Additionally, the observed positive associations of the M. mitochondrii symbionts with B. burgdorferi s.l. and N. mikurensis could be indirect in nature and arise from this symbiont, providing fitness benefits to ticks. It is suggested that M. mitochondrii increases tick survival by supplying essential nutrients, which enhances reproductive fitness, in addition to benefiting energy production, maintenance of homeostasis and water balance, and antioxidant defence [74].

However, in our study, it appears that this facilitation occurs only for B. burgdorferi s.l. and N. mikurensis, which circulate among small mammals such as rodents and birds [75,76,77,78], and not for A. phagocytophilum. The acquisition of A. phagocytophilum occurs mostly while ticks feed on deer [79], a host fed upon by nymphal rather than larval tick stages [80]. Therefore, it is possible that at the adult stage, where ticks had a chance to feed twice (once as a larva and once as a nymph), a positive association between A. phagocytophilum and M. mitochondrii could be detected.

Associations of horizontally transmitted pathogens

Different species of horizontally transmitted symbionts can be acquired from either a single host species or multiple species of vertebrate hosts [18, 77,78,79, 81], which is often reflected in their co-infection patterns in nymphs that fed only once as larvae. For instance, we observed a strong positive association between B. burgdorferi s.l. and N. mikurensis, which we expected given that both N. mikurensis and B. afzelii (the most prevalent genospecies of B. burgdorferi s.l. in I. ricinus in the Netherlands [82]) are amplified by rodents, which are often simultaneously infected with both microorganisms [68, 75, 76].

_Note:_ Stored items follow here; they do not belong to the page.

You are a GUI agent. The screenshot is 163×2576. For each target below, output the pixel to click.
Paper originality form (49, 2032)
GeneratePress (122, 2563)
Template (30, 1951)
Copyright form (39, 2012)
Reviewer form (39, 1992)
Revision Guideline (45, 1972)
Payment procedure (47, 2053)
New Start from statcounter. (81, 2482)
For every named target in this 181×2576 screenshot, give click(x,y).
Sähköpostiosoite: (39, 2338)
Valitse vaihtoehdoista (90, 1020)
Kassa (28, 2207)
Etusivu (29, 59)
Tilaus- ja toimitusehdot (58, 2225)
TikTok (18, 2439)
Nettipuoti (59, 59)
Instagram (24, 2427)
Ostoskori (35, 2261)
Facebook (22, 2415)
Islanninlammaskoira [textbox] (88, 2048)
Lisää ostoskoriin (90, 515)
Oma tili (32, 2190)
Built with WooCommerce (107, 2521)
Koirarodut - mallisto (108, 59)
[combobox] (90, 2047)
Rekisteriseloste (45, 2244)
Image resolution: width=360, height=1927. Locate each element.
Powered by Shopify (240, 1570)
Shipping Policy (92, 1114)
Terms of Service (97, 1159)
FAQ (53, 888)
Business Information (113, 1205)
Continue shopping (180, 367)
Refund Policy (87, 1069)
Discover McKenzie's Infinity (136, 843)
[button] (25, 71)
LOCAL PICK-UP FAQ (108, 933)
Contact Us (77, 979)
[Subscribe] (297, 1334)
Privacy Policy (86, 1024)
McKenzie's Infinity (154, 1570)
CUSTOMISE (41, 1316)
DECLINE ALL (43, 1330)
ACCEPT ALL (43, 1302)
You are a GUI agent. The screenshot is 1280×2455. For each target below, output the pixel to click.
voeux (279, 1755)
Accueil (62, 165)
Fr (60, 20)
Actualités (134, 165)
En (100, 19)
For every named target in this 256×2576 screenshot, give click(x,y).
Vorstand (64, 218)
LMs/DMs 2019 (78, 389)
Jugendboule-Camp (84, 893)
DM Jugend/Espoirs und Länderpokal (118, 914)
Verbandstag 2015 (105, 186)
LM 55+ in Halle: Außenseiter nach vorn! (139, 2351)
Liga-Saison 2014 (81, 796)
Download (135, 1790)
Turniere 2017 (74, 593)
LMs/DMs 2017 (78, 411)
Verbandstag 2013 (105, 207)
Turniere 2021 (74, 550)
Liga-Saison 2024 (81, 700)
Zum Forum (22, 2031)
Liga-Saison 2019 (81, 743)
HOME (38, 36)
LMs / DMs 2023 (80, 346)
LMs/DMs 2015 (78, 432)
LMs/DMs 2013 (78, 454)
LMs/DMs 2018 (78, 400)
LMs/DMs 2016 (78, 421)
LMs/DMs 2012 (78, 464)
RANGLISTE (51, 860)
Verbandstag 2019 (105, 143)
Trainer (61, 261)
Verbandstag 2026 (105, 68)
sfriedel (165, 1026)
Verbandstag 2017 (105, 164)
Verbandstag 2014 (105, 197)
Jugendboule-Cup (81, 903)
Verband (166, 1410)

Anaplasma phagocytophilum may be acquired by I. ricinus from various vertebrate species, but it is most commonly acquired from roe deer [79]. Therefore, the significant negative association of A. phagocytophilum with B. burgdorferi s.l. and N. mikurensis pathogens implies that nymphs that fed on deer had no chance to acquire rodent-borne pathogens [68].

Conclusions

Although here a few specific associations did not have a large effect on the composition of the entire microbiome, they can still be relevant for tick-borne pathogen dynamics. We observed that tick symbionts are heterogeneously distributed across the Dutch tick population and revealed a novel pattern of associations. Although the underlying mechanisms are unknown, they are important for understanding the role of vertically transmitted symbionts in the control of tick-borne diseases.

For instance, our findings imply that ticks carrying M. mitochondrii contribute more to the transmission cycle and the acarological risk of Lyme borreliosis and neoehrlichiosis than ticks lacking M. mitochondrii. Future studies on microorganism interference should investigate the dynamics of symbionts through the ontogeny of pre-infected ticks in comparison with non-infected ticks, applying bacterial quantification methods and identifying the microbiomes of ticks during different life events such as moulting, questing, and feeding.